AITC, working in partnership with NatureScot, has developed a series of five Above & Below trails, which includes the North Argyll Snorkel Trail. These highlight great places across Argyll and the Isles to snorkel, wild swim, beach hunt, watch beautiful sunsets or marvel at dark skies.
Strong community input was key to the creation of the snorkel trail, with locals sharing information about the coastal sites they treasure and tales of the marine wildlife found there. In particular, community-led organisations such as Adventure Oban and Seawilding were key to identifying the best sites along this diverse stretch of coastline.
Adventure Oban are a community-led charity supporting outdoor access. Snorkellers will benefit from connecting with this outdoor community, and from access to the Adventure Library of outdoor equipment that is currently being developed.
Seawilding are the UK’s first community-led native oyster and seagrass restoration project. Snorkellers can get involved in local ocean recovery efforts by connecting with Seawilding, snorkelling for citizen science.
The North Argyll Snorkel Trail encompasses the Sound of Jura, Firth of Lorne and Loch Linnhe. The seven sites reflect the diverse beauty and value of the marine region. Some locations, such as the stunning Ganavan Sands, are hubs of activity whilst others, such as Queenie Reef, feel like a true wilderness adventure. The trail highlights local facilities and family-friendly attractions such as the Ocean Explorer Centre, all for a wonderful day out.

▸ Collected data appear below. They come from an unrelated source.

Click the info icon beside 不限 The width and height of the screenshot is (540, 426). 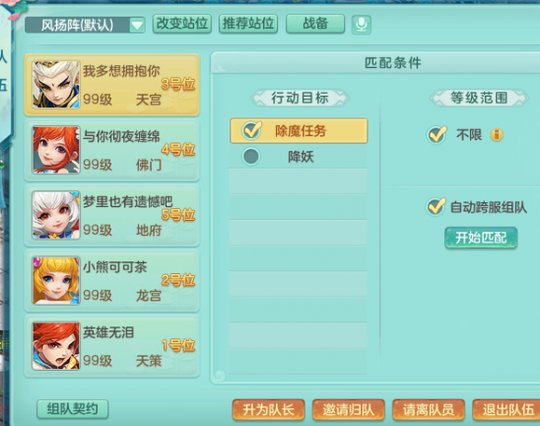click(496, 135)
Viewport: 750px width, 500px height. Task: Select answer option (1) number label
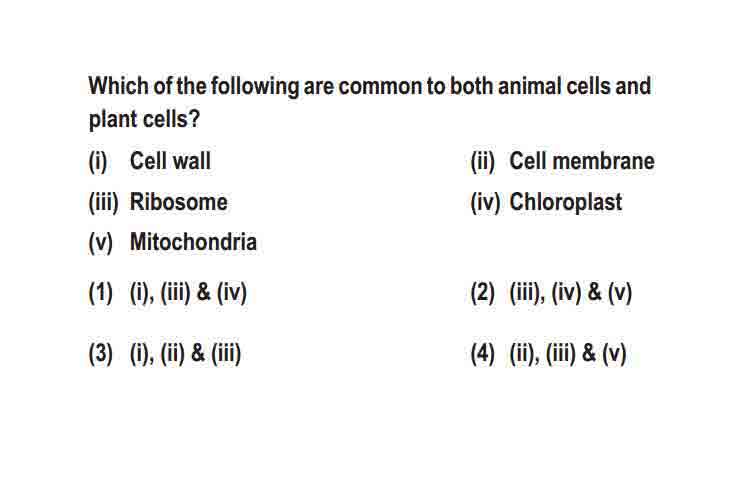(100, 292)
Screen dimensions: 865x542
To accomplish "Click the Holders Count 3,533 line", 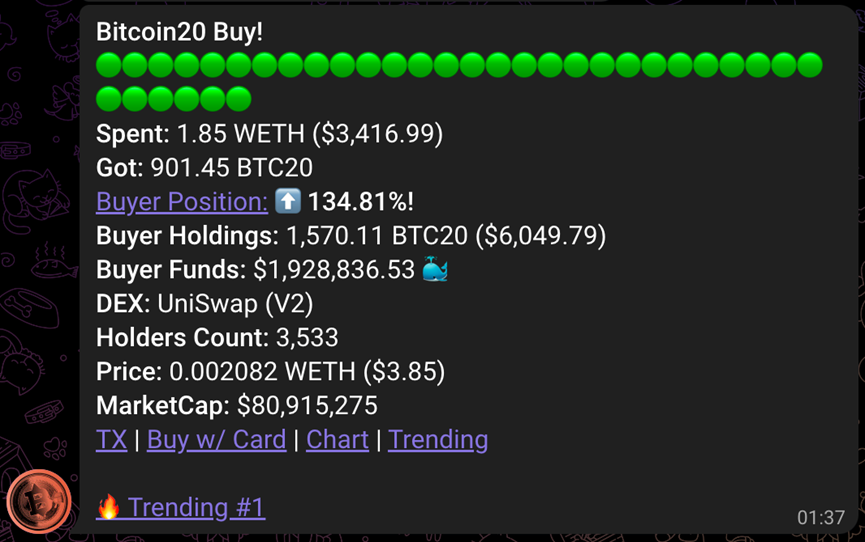I will click(217, 338).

Elouise Cartner, Living Seas Public Engagement Officer at the Scottish Wildlife Trust said: “The launch of the North Argyll snorkel trail is a true testament to both the diverse marine life in the region and to the coastal communities who care passionately about its protection. We are delighted to have worked with AITC to add snorkelling to the Above and Below nature discovery trails, and to enhance the Trust’s growing snorkel trail network.
“This is a wonderful opportunity to learn about, connect with and protect marine life across North Argyll. The snorkel trail enables locals and visitors alike to experience incredible marine biodiversity, from exploring Loch Creran, one of only two known sites globally where serpulid worms form reefs, to swimming over lush seagrass in Loch Craignish, where you can witness Seawilding’s seagrass restoration efforts first-hand. We hope that these connections to nature will inspire snorkellers to value and protect our precious marine life.”
Cathy Craig, CEO of the Argyll & The Isles Tourism Cooperative commented: “The North Argyll Snorkel Trail is an important part of our ‘Above and Below’ initiative with five new nature-based trails covering snorkelling, wild swimming, beach hunts, sunsets and dark skies. Helping locals and visitors better appreciate what lies beneath the waves will ensure more and more people value and help protect this amazing marine resource. We are witnessing wild swimming growing in popularity and we are keen to encourage everyone to take that next step and use a snorkel and mask to marvel at the incredible marine wildlife below them. We have really welcomed the Scottish Wildlife Trust’s expertise in devising the North Argyll Snorkel Trail and are very grateful for the funding provided by NatureScot for the overall Above and Below initiative.”
The North Argyll Snorkel Trail was launched on 25 July at Asknish Bay and the Loch Melfort Hotel in Oban. It is the seventh trail in the Scottish Wildlife Trust’s growing network, which aim to make oceans more accessible and to connect people with the incredible marine life found in Scottish seas. The snorkel trail network is part of the Scottish Wildlife Trust’s Living Seas programme, supported by the Esmée Fairbairn Foundation.